男性型脱毛症(AGA: androgenetic alopecia)とは
前頭部・頭頂部の毛が薄くなったり、禿げてしまったりする状態のことで、若年・青春期以降にみられます。発生原因は遺伝子によるものと原因不明のものがあり、どちらも毛根中の過剰な男性ホルモン(テストステロン)が5αリダクターゼ酵素によって分解されてジヒドロテストステロン(DHT)に変化しすぎることにより毛周期が乱れ、本来2年から6年程度である毛の成長期が短縮するために起こると考えられています。成長期が短縮することにより、毛髪がしっかりと太くなる前に生え変わってしまい、薄毛になるのです。

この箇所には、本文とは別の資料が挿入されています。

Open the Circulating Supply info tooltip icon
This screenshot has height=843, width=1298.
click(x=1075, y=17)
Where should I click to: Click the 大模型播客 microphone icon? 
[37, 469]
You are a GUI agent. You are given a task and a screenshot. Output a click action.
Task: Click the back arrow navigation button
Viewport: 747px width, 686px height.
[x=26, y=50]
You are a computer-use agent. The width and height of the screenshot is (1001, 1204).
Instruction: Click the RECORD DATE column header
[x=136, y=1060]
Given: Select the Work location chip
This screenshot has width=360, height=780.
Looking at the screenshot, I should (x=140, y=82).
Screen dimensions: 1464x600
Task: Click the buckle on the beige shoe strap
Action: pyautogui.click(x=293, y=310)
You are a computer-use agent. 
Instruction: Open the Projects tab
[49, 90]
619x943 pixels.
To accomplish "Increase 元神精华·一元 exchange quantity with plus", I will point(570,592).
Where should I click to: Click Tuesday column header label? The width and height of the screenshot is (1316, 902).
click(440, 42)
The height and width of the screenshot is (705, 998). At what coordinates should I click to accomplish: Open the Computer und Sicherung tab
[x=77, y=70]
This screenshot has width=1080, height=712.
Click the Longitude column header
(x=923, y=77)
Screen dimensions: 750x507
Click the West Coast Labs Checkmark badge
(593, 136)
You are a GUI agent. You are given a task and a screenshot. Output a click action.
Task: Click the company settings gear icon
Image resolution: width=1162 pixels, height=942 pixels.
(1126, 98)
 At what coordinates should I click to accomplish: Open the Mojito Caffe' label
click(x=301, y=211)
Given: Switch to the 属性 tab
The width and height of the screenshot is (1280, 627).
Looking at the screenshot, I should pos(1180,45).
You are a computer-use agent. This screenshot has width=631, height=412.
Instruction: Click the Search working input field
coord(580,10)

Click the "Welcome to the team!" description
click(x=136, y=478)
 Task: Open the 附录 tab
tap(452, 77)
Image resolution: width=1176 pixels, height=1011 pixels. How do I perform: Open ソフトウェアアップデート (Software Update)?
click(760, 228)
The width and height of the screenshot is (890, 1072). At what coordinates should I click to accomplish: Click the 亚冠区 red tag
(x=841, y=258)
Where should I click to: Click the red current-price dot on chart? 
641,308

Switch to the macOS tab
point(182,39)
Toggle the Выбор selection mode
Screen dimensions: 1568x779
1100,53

ほかにも血流が関係していることが知られています。実際、疎毛や禿髪がみられやすい場所である前頭部や頭頂部は解剖学的にも血行が不足しがちな場所であり、血行不全を改善することも治療効果を出す大切なポイントとなっています。
診断の基準
両側の耳の穴から頭の上に向かって垂直に引いた線より、2cm前方のラインより禿げ上がった場合はAGAといえます。
検査
毛髪遺伝子検査:血液を採取し、調べることで5αリダクターゼ感受性を確認します。今後の減毛の可能性や内服治療の指針となります。ほかにも内服薬開始前後に採血検査を行い、肝機能障害などの合併症を予防します。
治療
内服治療とHARG療法、外用治療があります。単独での治療よりも組み合わせて行うことにより高い治療効果が得られます。